------ Source material

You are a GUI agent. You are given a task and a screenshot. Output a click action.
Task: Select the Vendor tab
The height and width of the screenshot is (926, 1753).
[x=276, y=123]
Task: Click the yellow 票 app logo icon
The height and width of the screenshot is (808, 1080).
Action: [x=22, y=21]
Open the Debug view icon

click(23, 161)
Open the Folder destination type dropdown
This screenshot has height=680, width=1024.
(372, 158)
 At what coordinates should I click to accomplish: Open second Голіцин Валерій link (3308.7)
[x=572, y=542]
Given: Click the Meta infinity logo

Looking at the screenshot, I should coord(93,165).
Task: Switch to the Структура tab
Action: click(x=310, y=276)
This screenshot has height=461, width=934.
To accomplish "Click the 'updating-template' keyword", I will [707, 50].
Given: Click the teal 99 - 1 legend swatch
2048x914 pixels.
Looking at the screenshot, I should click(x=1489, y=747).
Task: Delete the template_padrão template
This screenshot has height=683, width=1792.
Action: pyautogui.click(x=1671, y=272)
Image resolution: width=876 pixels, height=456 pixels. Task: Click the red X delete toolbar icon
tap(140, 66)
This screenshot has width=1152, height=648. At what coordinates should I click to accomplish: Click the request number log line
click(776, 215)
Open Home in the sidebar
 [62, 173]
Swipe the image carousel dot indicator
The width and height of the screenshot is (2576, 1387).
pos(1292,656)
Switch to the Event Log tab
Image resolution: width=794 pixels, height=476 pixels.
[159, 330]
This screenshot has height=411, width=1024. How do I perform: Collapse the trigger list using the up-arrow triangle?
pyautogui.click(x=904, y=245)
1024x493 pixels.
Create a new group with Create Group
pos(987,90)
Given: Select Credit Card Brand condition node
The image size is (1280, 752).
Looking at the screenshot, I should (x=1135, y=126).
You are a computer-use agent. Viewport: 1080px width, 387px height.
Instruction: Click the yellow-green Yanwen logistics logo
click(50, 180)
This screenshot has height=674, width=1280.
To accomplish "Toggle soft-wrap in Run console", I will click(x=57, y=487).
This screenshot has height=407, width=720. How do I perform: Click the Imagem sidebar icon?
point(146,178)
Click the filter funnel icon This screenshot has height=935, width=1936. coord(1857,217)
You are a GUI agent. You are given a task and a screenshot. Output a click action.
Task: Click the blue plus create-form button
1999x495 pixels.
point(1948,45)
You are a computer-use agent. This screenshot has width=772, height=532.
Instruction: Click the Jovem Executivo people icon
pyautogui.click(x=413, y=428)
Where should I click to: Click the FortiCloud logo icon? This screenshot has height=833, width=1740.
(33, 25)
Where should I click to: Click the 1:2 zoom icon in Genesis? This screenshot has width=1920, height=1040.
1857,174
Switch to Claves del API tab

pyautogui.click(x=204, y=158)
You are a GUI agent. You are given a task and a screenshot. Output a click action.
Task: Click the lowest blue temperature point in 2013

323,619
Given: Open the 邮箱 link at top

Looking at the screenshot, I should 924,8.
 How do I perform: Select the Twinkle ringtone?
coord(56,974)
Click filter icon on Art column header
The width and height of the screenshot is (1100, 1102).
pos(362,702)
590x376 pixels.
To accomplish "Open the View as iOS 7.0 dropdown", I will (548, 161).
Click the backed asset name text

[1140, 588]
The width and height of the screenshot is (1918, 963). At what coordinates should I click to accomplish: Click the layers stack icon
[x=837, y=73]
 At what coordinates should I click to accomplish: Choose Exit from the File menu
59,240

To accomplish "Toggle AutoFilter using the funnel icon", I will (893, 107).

------------

◆ **What you have to do**: Scan the records above. Return every line with "template" in it.

◆ **Response**:
To accomplish "Click the 'updating-template' keyword", I will [707, 50].
Task: Delete the template_padrão template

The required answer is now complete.